(Task item) Each line below should be written out again exactly.

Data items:

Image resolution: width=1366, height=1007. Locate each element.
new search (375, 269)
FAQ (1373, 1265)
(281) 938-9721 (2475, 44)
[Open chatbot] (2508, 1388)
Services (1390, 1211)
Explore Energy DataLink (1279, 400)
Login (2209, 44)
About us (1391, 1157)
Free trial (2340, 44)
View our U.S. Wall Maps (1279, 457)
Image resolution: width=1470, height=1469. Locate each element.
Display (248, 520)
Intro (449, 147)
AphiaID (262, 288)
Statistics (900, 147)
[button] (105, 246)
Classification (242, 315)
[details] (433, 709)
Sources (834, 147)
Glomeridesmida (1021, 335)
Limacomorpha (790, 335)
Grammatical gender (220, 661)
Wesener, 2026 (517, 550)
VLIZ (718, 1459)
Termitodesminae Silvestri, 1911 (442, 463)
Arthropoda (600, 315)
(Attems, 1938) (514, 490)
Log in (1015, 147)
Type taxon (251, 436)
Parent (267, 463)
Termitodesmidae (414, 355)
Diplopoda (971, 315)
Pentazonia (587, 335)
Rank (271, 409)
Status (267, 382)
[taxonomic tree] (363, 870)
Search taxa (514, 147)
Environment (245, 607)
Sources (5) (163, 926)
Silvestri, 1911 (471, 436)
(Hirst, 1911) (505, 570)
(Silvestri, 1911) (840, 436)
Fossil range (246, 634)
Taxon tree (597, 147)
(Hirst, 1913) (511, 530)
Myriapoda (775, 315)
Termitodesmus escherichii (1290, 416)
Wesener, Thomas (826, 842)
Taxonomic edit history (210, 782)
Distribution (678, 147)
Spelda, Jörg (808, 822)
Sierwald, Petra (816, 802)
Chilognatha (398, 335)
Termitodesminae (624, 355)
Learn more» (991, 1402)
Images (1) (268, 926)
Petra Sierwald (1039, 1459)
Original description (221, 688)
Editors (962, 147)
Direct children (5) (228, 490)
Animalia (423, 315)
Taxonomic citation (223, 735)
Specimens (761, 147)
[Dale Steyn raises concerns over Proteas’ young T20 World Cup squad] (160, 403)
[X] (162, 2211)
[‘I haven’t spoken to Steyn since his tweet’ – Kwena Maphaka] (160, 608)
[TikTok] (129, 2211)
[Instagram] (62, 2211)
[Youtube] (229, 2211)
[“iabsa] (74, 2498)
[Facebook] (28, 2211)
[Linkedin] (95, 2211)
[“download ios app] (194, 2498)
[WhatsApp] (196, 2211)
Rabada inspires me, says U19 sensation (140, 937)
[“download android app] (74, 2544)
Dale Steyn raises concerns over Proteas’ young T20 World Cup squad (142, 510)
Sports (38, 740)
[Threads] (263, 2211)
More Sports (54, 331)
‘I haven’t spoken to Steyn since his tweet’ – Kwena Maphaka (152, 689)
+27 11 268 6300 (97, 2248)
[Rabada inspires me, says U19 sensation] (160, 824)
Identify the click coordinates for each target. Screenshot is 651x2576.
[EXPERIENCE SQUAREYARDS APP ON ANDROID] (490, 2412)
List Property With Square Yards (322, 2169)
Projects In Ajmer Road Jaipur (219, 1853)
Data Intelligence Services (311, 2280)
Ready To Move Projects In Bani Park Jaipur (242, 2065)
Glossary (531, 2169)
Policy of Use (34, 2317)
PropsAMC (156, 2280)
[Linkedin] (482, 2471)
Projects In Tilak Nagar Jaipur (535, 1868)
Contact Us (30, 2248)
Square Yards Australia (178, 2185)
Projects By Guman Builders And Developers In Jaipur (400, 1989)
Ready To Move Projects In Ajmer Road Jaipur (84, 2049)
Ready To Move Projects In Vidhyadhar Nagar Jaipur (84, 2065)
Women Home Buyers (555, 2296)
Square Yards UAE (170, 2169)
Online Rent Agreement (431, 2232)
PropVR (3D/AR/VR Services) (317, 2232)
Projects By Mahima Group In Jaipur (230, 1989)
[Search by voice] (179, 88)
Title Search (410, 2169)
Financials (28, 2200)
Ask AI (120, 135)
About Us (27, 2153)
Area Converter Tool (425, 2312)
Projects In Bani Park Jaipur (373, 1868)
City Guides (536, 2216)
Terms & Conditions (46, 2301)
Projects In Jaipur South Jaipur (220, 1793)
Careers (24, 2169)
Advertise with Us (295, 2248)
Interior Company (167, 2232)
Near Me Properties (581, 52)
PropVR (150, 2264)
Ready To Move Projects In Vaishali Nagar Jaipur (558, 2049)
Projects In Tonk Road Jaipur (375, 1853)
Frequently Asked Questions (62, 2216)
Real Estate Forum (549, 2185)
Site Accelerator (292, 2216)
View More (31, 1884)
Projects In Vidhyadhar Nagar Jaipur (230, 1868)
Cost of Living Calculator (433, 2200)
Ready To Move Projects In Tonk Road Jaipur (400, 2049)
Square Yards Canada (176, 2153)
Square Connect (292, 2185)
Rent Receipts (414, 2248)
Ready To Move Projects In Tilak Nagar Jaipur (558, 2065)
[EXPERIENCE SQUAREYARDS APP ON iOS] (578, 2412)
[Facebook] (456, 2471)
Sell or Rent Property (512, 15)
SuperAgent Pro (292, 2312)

(Solution to this exercise)
Image resolution: width=1366, height=1007. Locate each element.
new search (375, 269)
FAQ (1373, 1265)
(281) 938-9721 (2475, 44)
[Open chatbot] (2508, 1388)
Services (1390, 1211)
Explore Energy DataLink (1279, 400)
Login (2209, 44)
About us (1391, 1157)
Free trial (2340, 44)
View our U.S. Wall Maps (1279, 457)
Image resolution: width=1470, height=1469. Locate each element.
Display (248, 520)
Intro (449, 147)
AphiaID (262, 288)
Statistics (900, 147)
[button] (105, 246)
Classification (242, 315)
[details] (433, 709)
Sources (834, 147)
Glomeridesmida (1021, 335)
Limacomorpha (790, 335)
Grammatical gender (220, 661)
Wesener, 2026 (517, 550)
VLIZ (718, 1459)
Termitodesminae Silvestri, 1911 (442, 463)
Arthropoda (600, 315)
(Attems, 1938) (514, 490)
Log in (1015, 147)
Type taxon (251, 436)
Parent (267, 463)
Termitodesmidae (414, 355)
Diplopoda (971, 315)
Pentazonia (587, 335)
Rank (271, 409)
Status (267, 382)
[taxonomic tree] (363, 870)
Search taxa (514, 147)
Environment (245, 607)
Sources (5) (163, 926)
Silvestri, 1911 (471, 436)
(Hirst, 1911) (505, 570)
(Silvestri, 1911) (840, 436)
Fossil range (246, 634)
Taxon tree (597, 147)
(Hirst, 1913) (511, 530)
Myriapoda (775, 315)
Termitodesmus escherichii (1290, 416)
Wesener, Thomas (826, 842)
Taxonomic edit history (210, 782)
Distribution (678, 147)
Spelda, Jörg (808, 822)
Sierwald, Petra (816, 802)
Chilognatha (398, 335)
Termitodesminae (624, 355)
Learn more» (991, 1402)
Images (1) (268, 926)
Petra Sierwald (1039, 1459)
Original description (221, 688)
Editors (962, 147)
Direct children (5) (228, 490)
Animalia (423, 315)
Taxonomic citation (223, 735)
Specimens (761, 147)
[Dale Steyn raises concerns over Proteas’ young T20 World Cup squad] (160, 403)
[X] (162, 2211)
[‘I haven’t spoken to Steyn since his tweet’ – Kwena Maphaka] (160, 608)
[TikTok] (129, 2211)
[Instagram] (62, 2211)
[Youtube] (229, 2211)
[“iabsa] (74, 2498)
[Facebook] (28, 2211)
[Linkedin] (95, 2211)
[“download ios app] (194, 2498)
[WhatsApp] (196, 2211)
Rabada inspires me, says U19 sensation (140, 937)
[“download android app] (74, 2544)
Dale Steyn raises concerns over Proteas’ young T20 World Cup squad (142, 510)
Sports (38, 740)
[Threads] (263, 2211)
More Sports (54, 331)
‘I haven’t spoken to Steyn since his tweet’ – Kwena Maphaka (152, 689)
+27 11 268 6300 (97, 2248)
[Rabada inspires me, says U19 sensation] (160, 824)
Identify the click coordinates for each target. Screenshot is 651x2576.
[EXPERIENCE SQUAREYARDS APP ON ANDROID] (490, 2412)
List Property With Square Yards (322, 2169)
Projects In Ajmer Road Jaipur (219, 1853)
Data Intelligence Services (311, 2280)
Ready To Move Projects In Bani Park Jaipur (242, 2065)
Glossary (531, 2169)
Policy of Use (34, 2317)
PropsAMC (156, 2280)
[Linkedin] (482, 2471)
Projects In Tilak Nagar Jaipur (535, 1868)
Contact Us (30, 2248)
Square Yards Australia (178, 2185)
Projects By Guman Builders And Developers In Jaipur (400, 1989)
Ready To Move Projects In Ajmer Road Jaipur (84, 2049)
Ready To Move Projects In Vidhyadhar Nagar Jaipur (84, 2065)
Women Home Buyers (555, 2296)
Square Yards UAE (170, 2169)
Online Rent Agreement (431, 2232)
PropVR (3D/AR/VR Services) (317, 2232)
Projects By Mahima Group In Jaipur (230, 1989)
[Search by voice] (179, 88)
Title Search (410, 2169)
Financials (28, 2200)
Ask AI (120, 135)
About Us (27, 2153)
Area Converter Tool (425, 2312)
Projects In Bani Park Jaipur (373, 1868)
City Guides (536, 2216)
Terms & Conditions (46, 2301)
Projects In Jaipur South Jaipur (220, 1793)
Careers (24, 2169)
Advertise with Us (295, 2248)
Interior Company (167, 2232)
Near Me Properties (581, 52)
PropVR (150, 2264)
Ready To Move Projects In Vaishali Nagar Jaipur (558, 2049)
Projects In Tonk Road Jaipur (375, 1853)
Frequently Asked Questions (62, 2216)
Real Estate Forum (549, 2185)
Site Accelerator (292, 2216)
View More (31, 1884)
Projects In Vidhyadhar Nagar Jaipur (230, 1868)
Cost of Living Calculator (433, 2200)
Ready To Move Projects In Tonk Road Jaipur (400, 2049)
Square Yards Canada (176, 2153)
Square Connect (292, 2185)
Rent Receipts (414, 2248)
Ready To Move Projects In Tilak Nagar Jaipur (558, 2065)
[EXPERIENCE SQUAREYARDS APP ON iOS] (578, 2412)
[Facebook] (456, 2471)
Sell or Rent Property (512, 15)
SuperAgent Pro (292, 2312)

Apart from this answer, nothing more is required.